## 提供的文本
◇ ◇ ◇ ◇
ConcurrentHashMap与synchronizedMap源码解析

　　一、讲解

　　HashMap在并发执行put的时候会引发死循环，会因为多线程会导致HashMap的entry链表形成环形数据结构，一旦形成环形数据结构Entry的next永远不为空，就会产生死循环获取entry。

　　HashTable容器使用synchronized来保证线程安全的，但是在线程竞争激烈的情况下，HashTable的效率非常低下，因为当一个线程访问HashTable的同步方法，其他线程也访问HashTable的同步方法时会进入阻塞和轮询状态。如线程1使用put方法进行数据添加，线程2不仅不能使用put也不能使用get获取数据，因此竞争比较激烈。

　　二、synchronizedMap

　　　Collections.synchronized*(m)将线程不安全集合变为线程安全集合，从源码来看由于synchronizedMap的作用就是将Map的各种方法添加了synchronized关键字进行修饰的。

   private static class SynchronizedMap<K,V>
        implements Map<K,V>, Serializable {
        private static final long serialVersionUID = 1978198479659022715L;

        private final Map<K,V> m;     // Backing Map
        final Object      mutex;        // Object on which to synchronize

        SynchronizedMap(Map<K,V> m) {
            this.m = Objects.requireNonNull(m);
            mutex = this;
        }

        SynchronizedMap(Map<K,V> m, Object mutex) {
            this.m = m;
            this.mutex = mutex;
        }

        public int size() {
            synchronized (mutex) {return m.size();}
        }
        public boolean isEmpty() {
            synchronized (mutex) {return m.isEmpty();}
        }
        public boolean containsKey(Object key) {
            synchronized (mutex) {return m.containsKey(key);}
        }
        public boolean containsValue(Object value) {
            synchronized (mutex) {return m.containsValue(value);}
        }
        public V get(Object key) {
            synchronized (mutex) {return m.get(key);}
        }

        public V put(K key, V value) {
            synchronized (mutex) {return m.put(key, value);}
        }
        public V remove(Object key) {
            synchronized (mutex) {return m.remove(key);}
        }
        public void putAll(Map<? extends K, ? extends V> map) {
            synchronized (mutex) {m.putAll(map);}
        }
        public void clear() {
            synchronized (mutex) {m.clear();}
        }

        private transient Set<K> keySet;
        private transient Set<Map.Entry<K,V>> entrySet;
        private transient Collection<V> values;

        public Set<K> keySet() {
            synchronized (mutex) {
                if (keySet==null)
◇ ◇ ◇ ◇
## 数据集内容
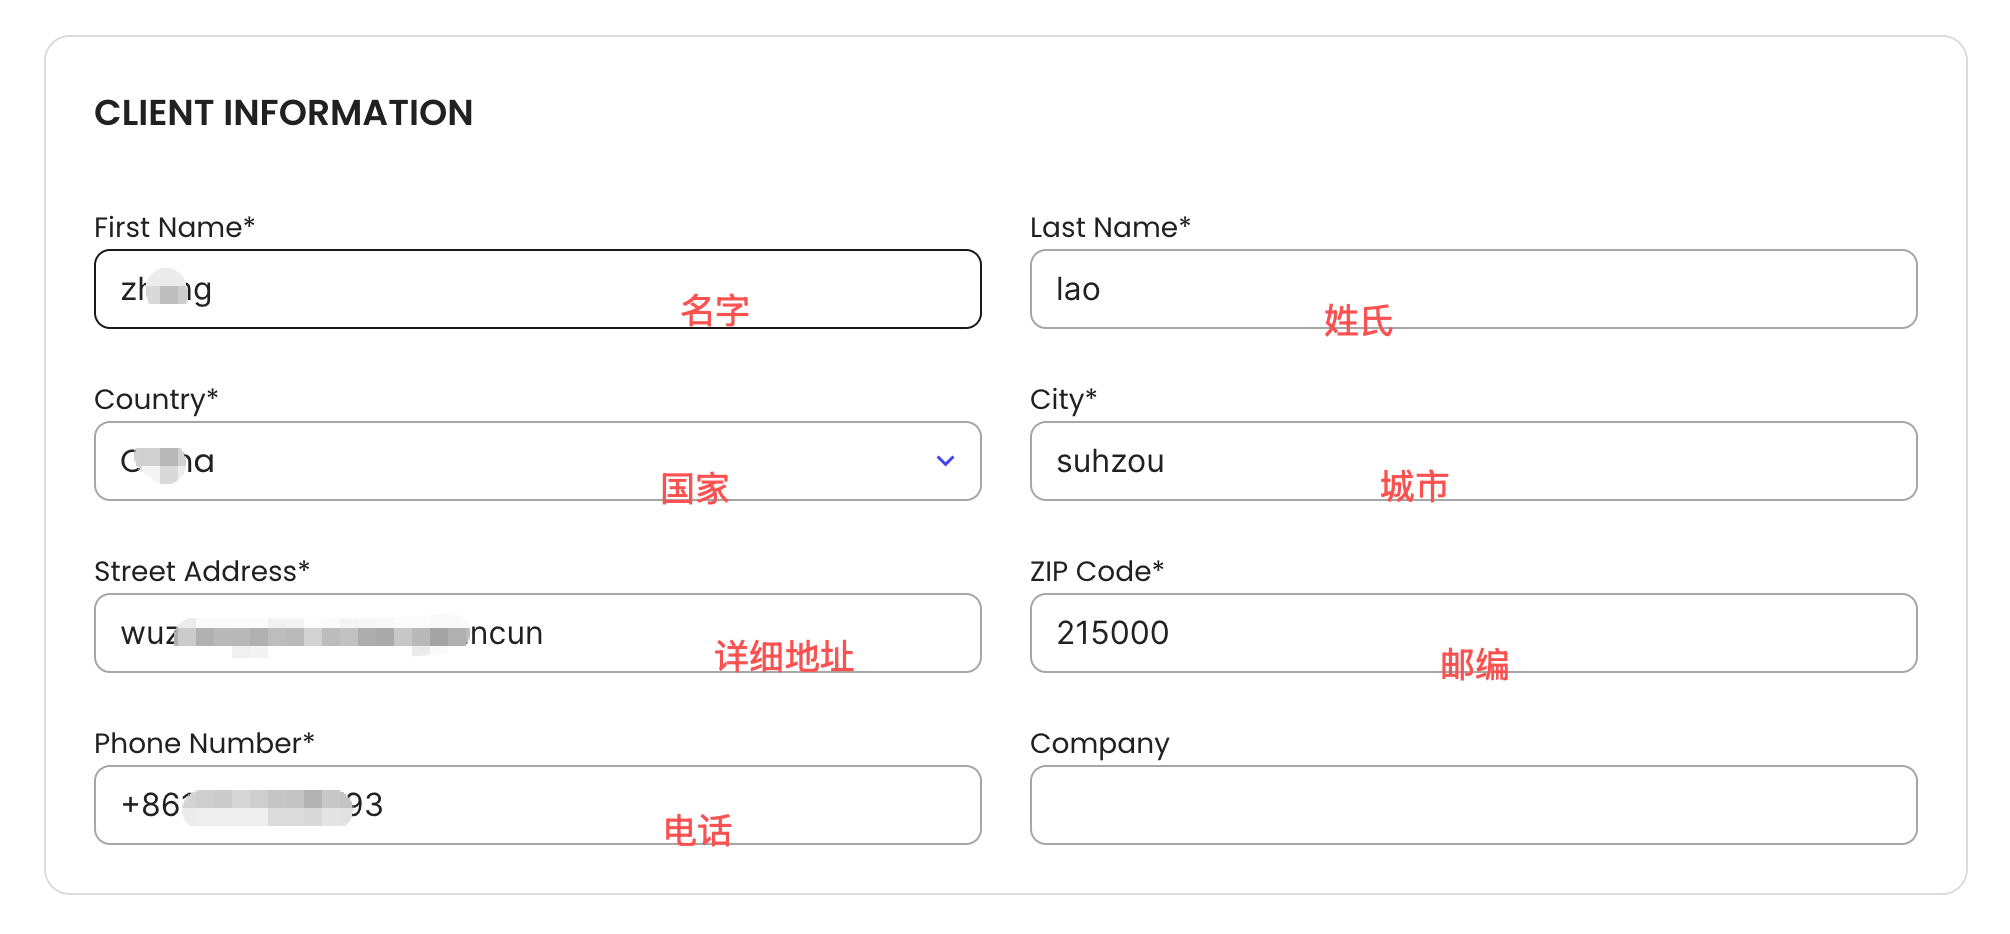Click the "Company" label text
Viewport: 2010px width, 934px height.
[x=1099, y=743]
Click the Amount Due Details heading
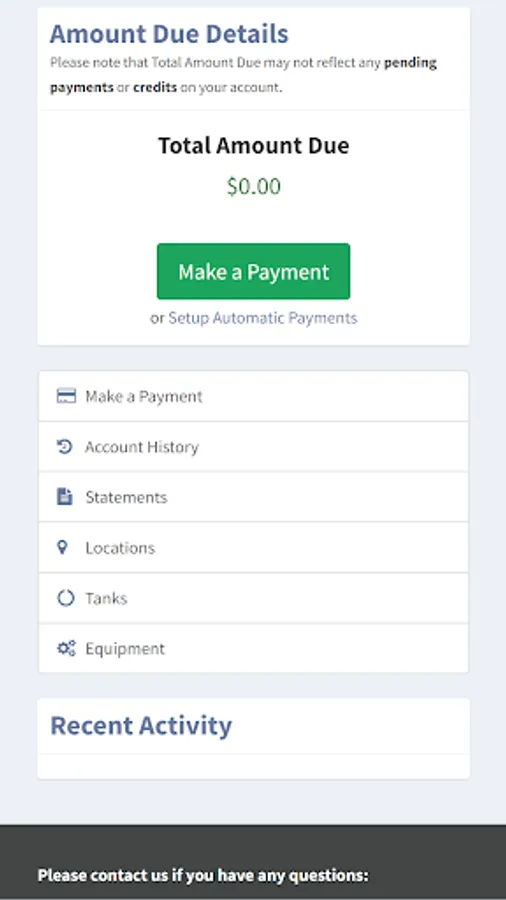The height and width of the screenshot is (900, 506). pyautogui.click(x=169, y=34)
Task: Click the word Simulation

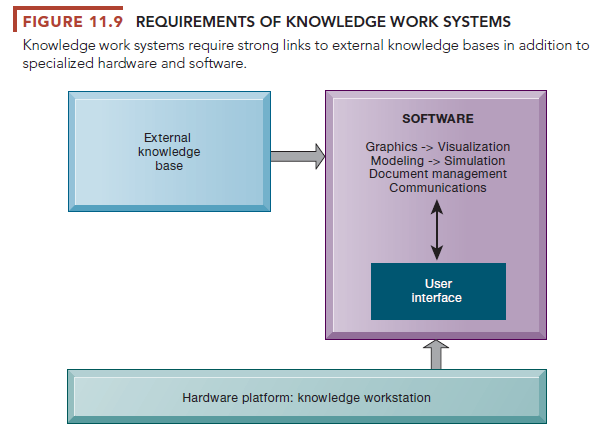Action: (476, 161)
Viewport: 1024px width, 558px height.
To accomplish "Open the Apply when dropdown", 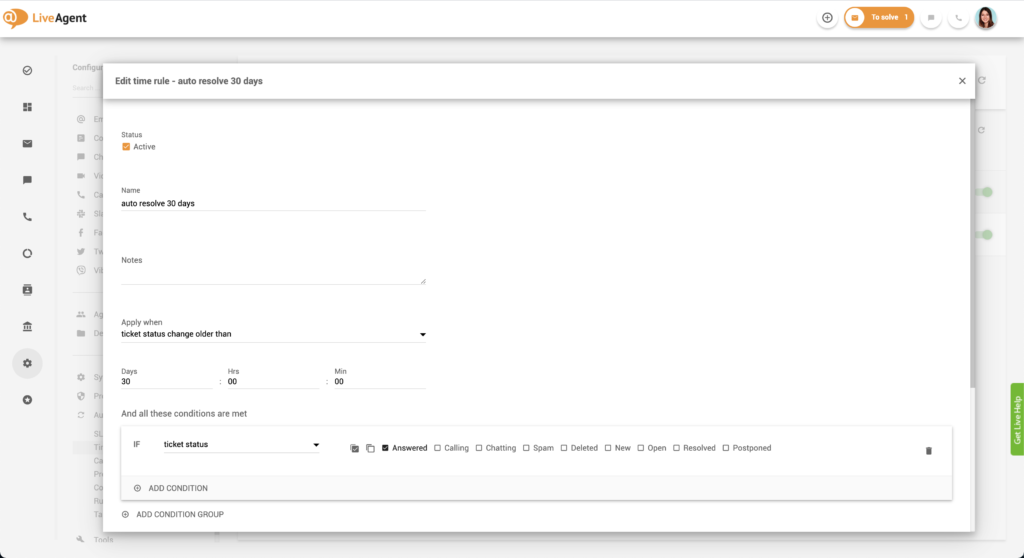I will click(x=273, y=334).
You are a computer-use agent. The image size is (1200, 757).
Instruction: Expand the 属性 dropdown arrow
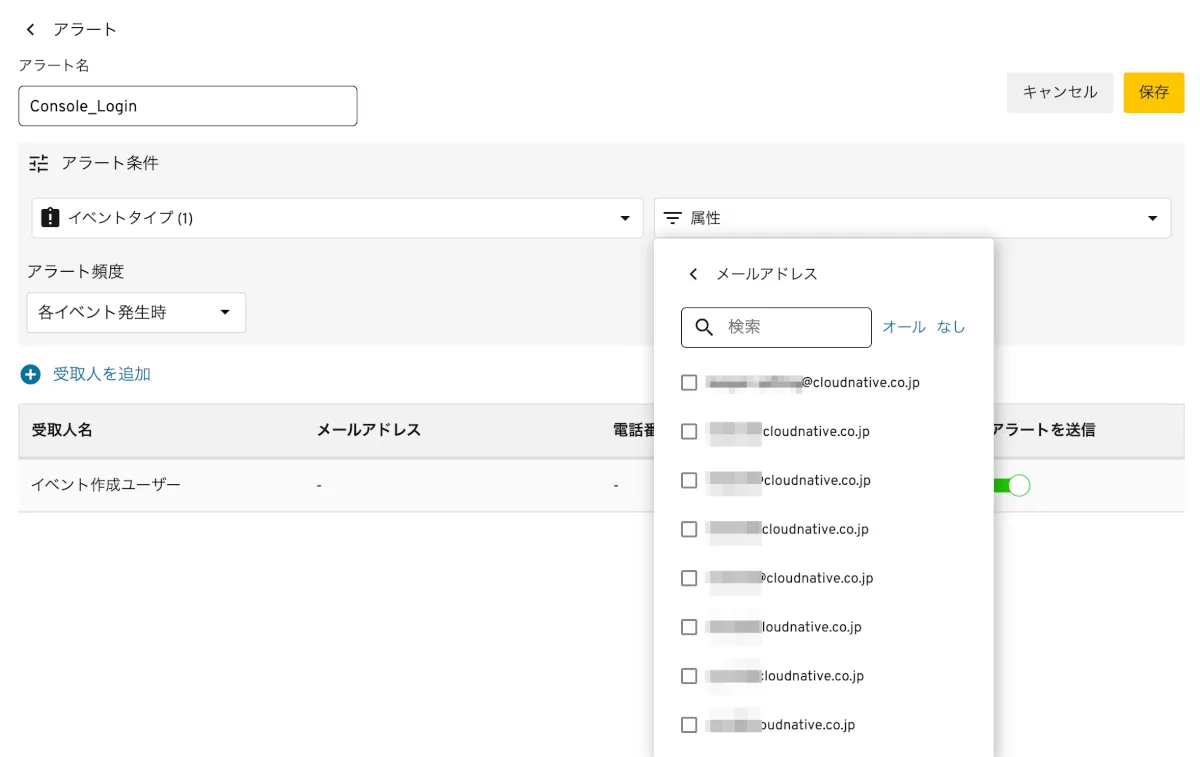tap(1152, 218)
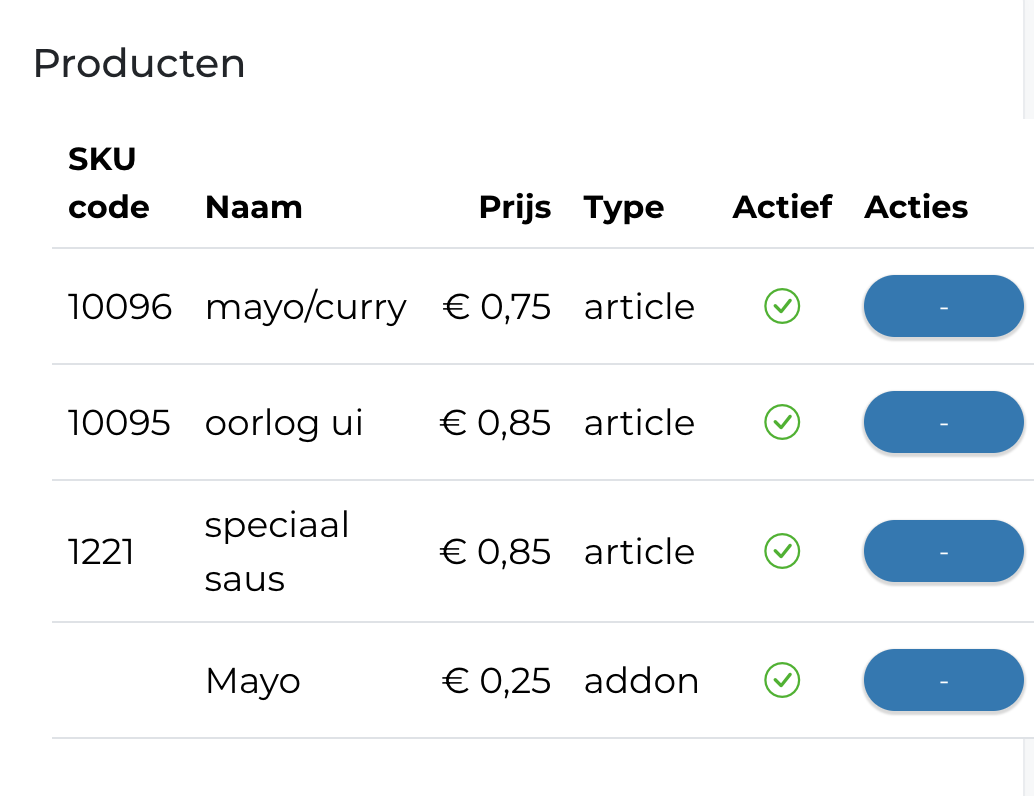
Task: Click the blue Acties button for Mayo
Action: point(943,680)
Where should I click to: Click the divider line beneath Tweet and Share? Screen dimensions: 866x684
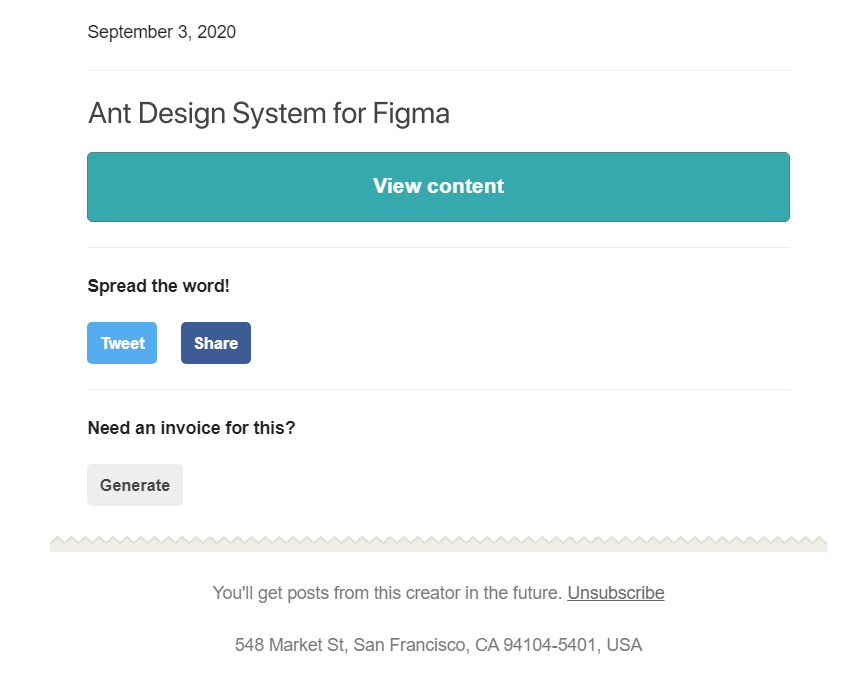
◇ ◇ ◇ ◇
逐字抄录提供的文本中的一段：从包含“HashMap在并发执行pu”的字句开始，到“nized关键字进行修饰的。”结束。

HashMap在并发执行put的时候会引发死循环，会因为多线程会导致HashMap的entry链表形成环形数据结构，一旦形成环形数据结构Entry的next永远不为空，就会产生死循环获取entry。

　　HashTable容器使用synchronized来保证线程安全的，但是在线程竞争激烈的情况下，HashTable的效率非常低下，因为当一个线程访问HashTable的同步方法，其他线程也访问HashTable的同步方法时会进入阻塞和轮询状态。如线程1使用put方法进行数据添加，线程2不仅不能使用put也不能使用get获取数据，因此竞争比较激烈。

　　二、synchronizedMap

　　　Collections.synchronized*(m)将线程不安全集合变为线程安全集合，从源码来看由于synchronizedMap的作用就是将Map的各种方法添加了synchronized关键字进行修饰的。